When at the young age 23
Keats got a bad case of TB
He then wrote some lines
That helped me define
What Bill Gates has taken from me

"When I have thoughts that I may cease to be
Before my pen has gleaned my teeming brain"

I have tried to put it in rhyme
Think about it in your spare time
And then you will see
What my time's worth to me
To take it away was a crime.

m david tilson

blues pianist, poet, and philsopher

Posted by: david at February 9, 2008 07:22 AM

There was a code writer named Martin,
who made a very nice living bloggin'
until the upgrades he discovered,
as the more bugs he uncovered,
the less and less time he recovered.

Posted by: Steve Hall at February 9, 2008 05:57 PM

Comparing apples with oranges here, I'm afraid.

What you get when you run updates on Windows XP is upgrades to the operating system, the graphical user interface, Explorer, Windows Media Player. Not even MS Office!

What you get when you run updates in any Linux distributions is updates to all of the above plus all additional applications you have installed via the distributors package system. This especially includes also OpenOffice, Firefox and Thunderbird/Evlolution (or whatever you use to read email.)

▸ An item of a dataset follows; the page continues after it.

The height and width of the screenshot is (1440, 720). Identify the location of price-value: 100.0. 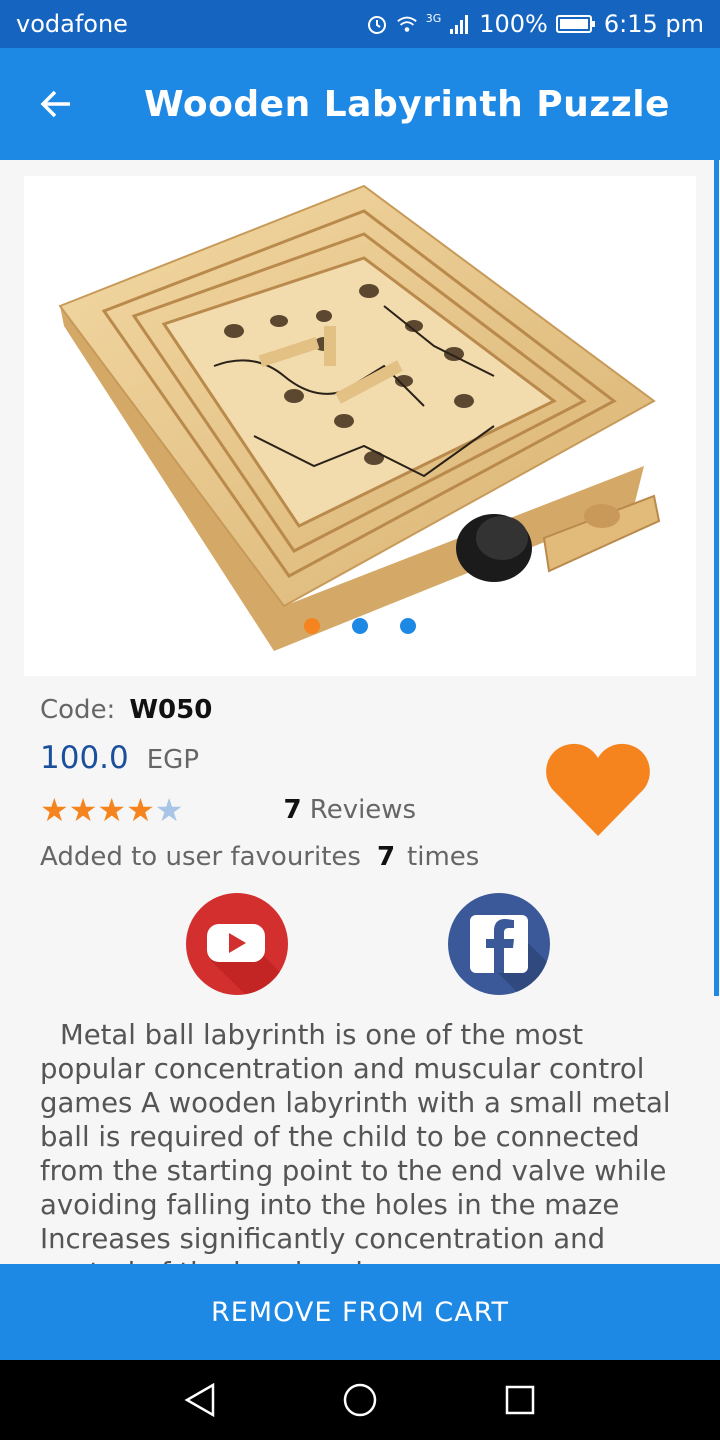
(84, 758).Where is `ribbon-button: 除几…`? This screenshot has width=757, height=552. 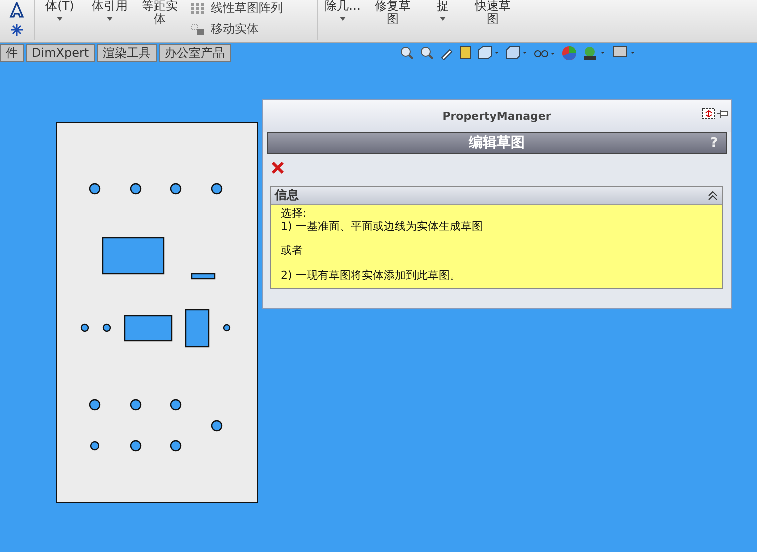 ribbon-button: 除几… is located at coordinates (343, 10).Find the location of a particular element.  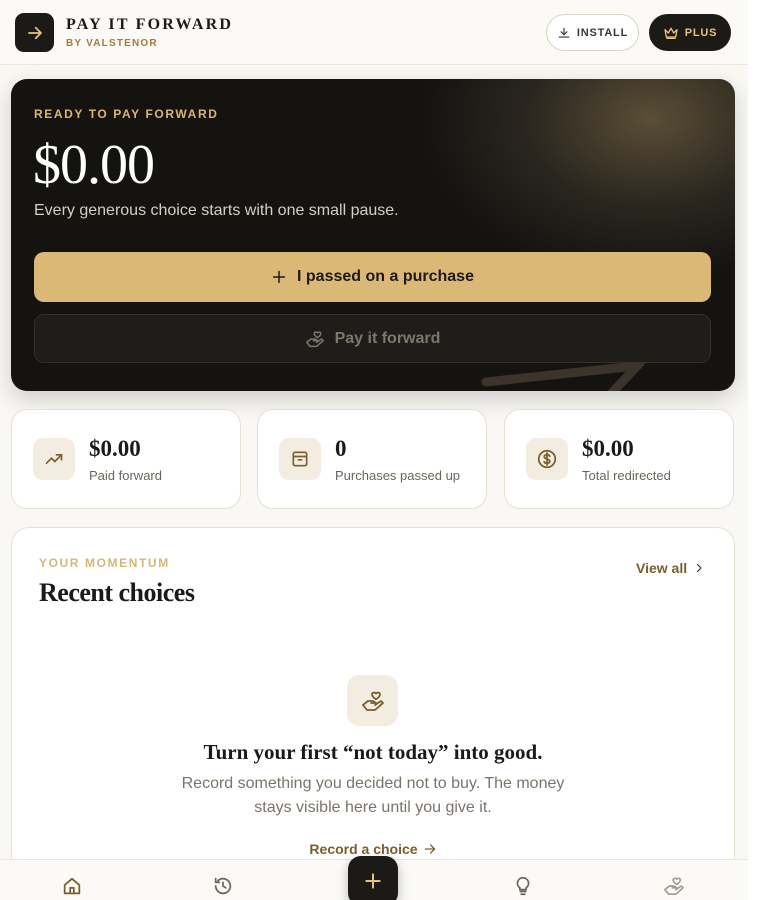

The 2nd question is: how big is the impact of running security updates? Microsoft has a long history of occasionally distributing upgrades crippling at least parts of the system. In Debian, as far as I can recall (since Debian 2.2), this happened very, very rarely (once? twice?), and even on my usually very, very hacked system (meaning here: it is basically Debian, but with lots of tweaks and configuration changes accumulated over the years), I can just run all updates and trust that the system continues to work exactly like before.

The 3rd question is the severity of the security flaws that are fixed. Microsoft often fixes security flaws that allow attackers to take over the whole computer, and that are actively exploited by malware in circulation. Most securoity flaws fixed in Linux distributions allow an attacker to crash one application or the system (but not take it over, an important distinction), or take over the user account of the persion running the faulty software. Security wholes where an attacker can just take the whole machine have become quite rare. And most of these security holes are found before attackers are actively using them, so even if you don't apply security updates for quite a while, nothing will happen for quite a while.

Summary: While the Linux world is far from perfect, I still hold it to be far superior when compared to the Microsoft world. Also and especially when looking at how security upgrades are handled.

Posted by: Adrian von Bidder at February 10, 2008 03:06 AM

Adrian has very aptly stated most of what I was prompted to write, with one exception.

You also have to take into account what the linux distribution's design goals are. From the front page of the website:

Fedora is a Linux-based operating system that showcases the latest in free and open source software. ... The Fedora Project is out front for you, leading the advancement of free, open software and content.

Fedora is not the project to choose if you're looking for stable. It's what you use if you want to ride the front edge. I'd be concerned if there weren't lots of updates given that project's stance.

If you want stability from an RPM-based distribution, go with RHEL, or CENTOS.